To ensure we have what we asked form, we check the structure of this subset. Seeing no issues, we proceed with preparing the data for analysis question 2: Across the United States, which types of events have the greatest economic consequences? We generate this subset and name it Storm 2. Again, we examine the structure and data summary.

storm2 <- storm_data[,c("EVTYPE", "PROPDMG", "PROPDMGEXP", "CROPDMG", "CROPDMGEXP")]
head(storm2,15)%>%
  kbl(col.names = c("Event Type", "Property Damage", "Property Exponent", 
                    "Crop Damage", "Crop Exponent"), align = "c", 
      caption = "Table 2. Severe Weather Data Affecting Population Health") %>%
  kable_classic(full_width = F, html_font = "Cambria", "striped")

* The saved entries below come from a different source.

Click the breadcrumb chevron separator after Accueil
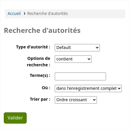 [x=25, y=13]
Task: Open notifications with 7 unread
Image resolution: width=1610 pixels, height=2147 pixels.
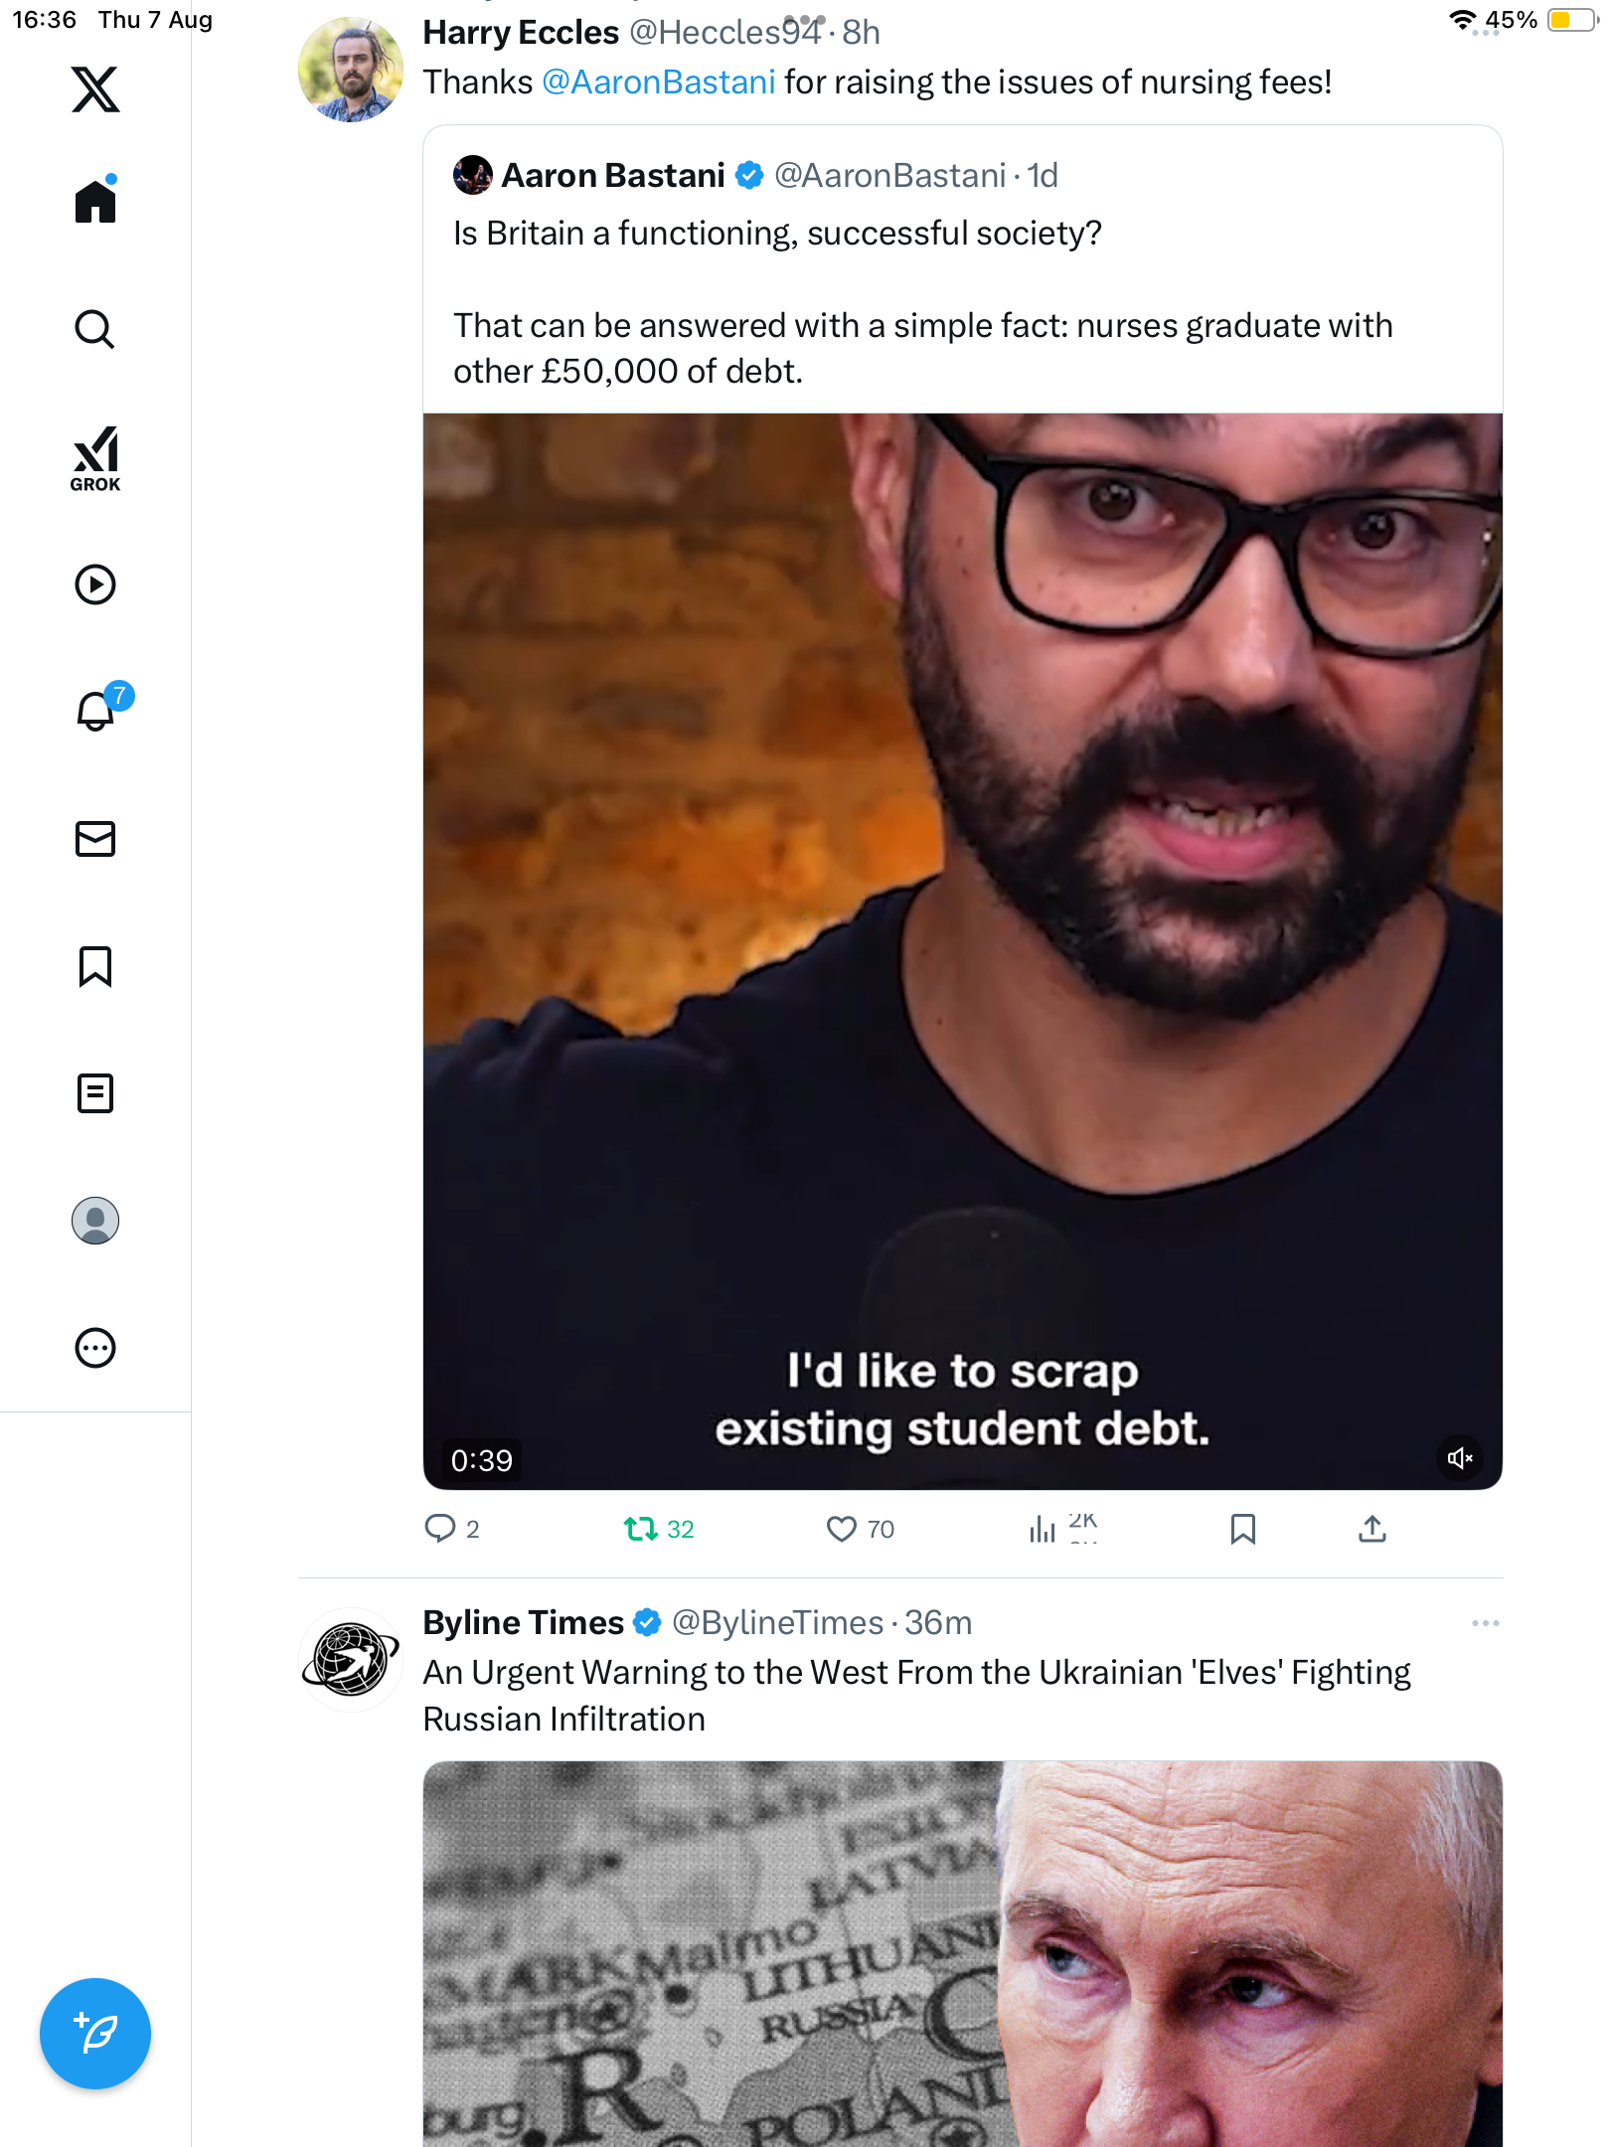Action: pyautogui.click(x=96, y=711)
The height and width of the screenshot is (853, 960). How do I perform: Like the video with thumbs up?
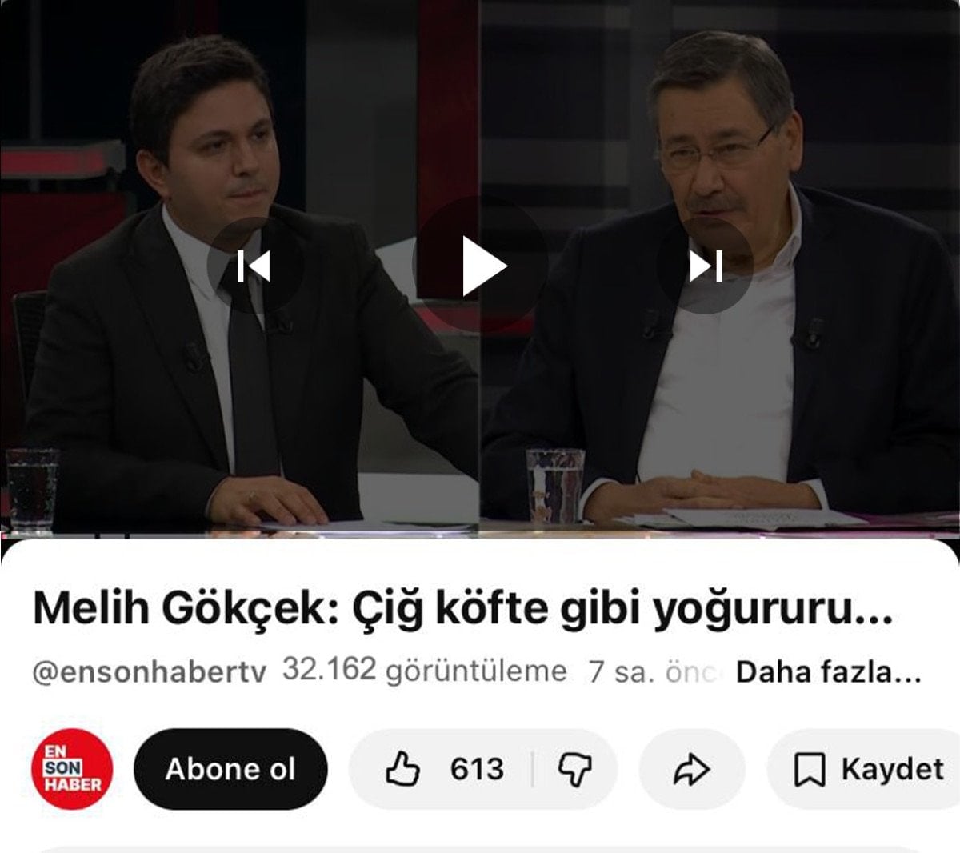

Table 2. Severe Weather Data Affecting Population Health
Event Type	Property Damage	Property Exponent
TORNADO	25.0	K
TORNADO	2.5	K
TORNADO	25.0	K
TORNADO	2.5	K
TORNADO	2.5	K
TORNADO	2.5	K
TORNADO	2.5	K
TORNADO	2.5	K
TORNADO	25.0	K
TORNADO	25.0	K
TORNADO	2.5	M
TORNADO	2.5	M
TORNADO	250.0	K
TORNADO	0.0	K
TORNADO	25.0	K

print(str(storm2))

## 'data.frame':    902297 obs. of  5 variables:
##  $ EVTYPE    : chr  "TORNADO" "TORNADO" "TORNADO" "TORNADO" ...
##  $ PROPDMG   : num  25 2.5 25 2.5 2.5 2.5 2.5 2.5 25 25 ...
##  $ PROPDMGEXP: chr  "K" "K" "K" "K" ...
##  $ CROPDMG   : num  0 0 0 0 0 0 0 0 0 0 ...
##  $ CROPDMGEXP: chr  "" "" "" "" ...
## NULL

print(summary(storm2))

##     EVTYPE             PROPDMG         PROPDMGEXP           CROPDMG       
##  Length:902297      Min.   :   0.00   Length:902297      Min.   :  0.000  
##  Class :character   1st Qu.:   0.00   Class :character   1st Qu.:  0.000  
##  Mode  :character   Median :   0.00   Mode  :character   Median :  0.000  
##                     Mean   :  12.06                      Mean   :  1.527  
##                     3rd Qu.:   0.50                      3rd Qu.:  0.000  
##                     Max.   :5000.00                      Max.   :990.000  
##   CROPDMGEXP       
##  Length:902297     
##  Class :character  
##  Mode  :character  
##                    
##                    
##

We see that there is no missing value, so no need of inputting missing values. Next, let’s calculate deaths and injuries by event type to determine which storms and other weather events are most harmful to public health in the nation.

Compile the Data for Fatalities and Injuries Analysis

Recall that we are looking for the top seven storm event types, so we’ll get the representing the top seven for fatalities, and the top seven for injuries.

First, we sum the the fatalities by storm event type, followed by the summed injuries for each storm event type.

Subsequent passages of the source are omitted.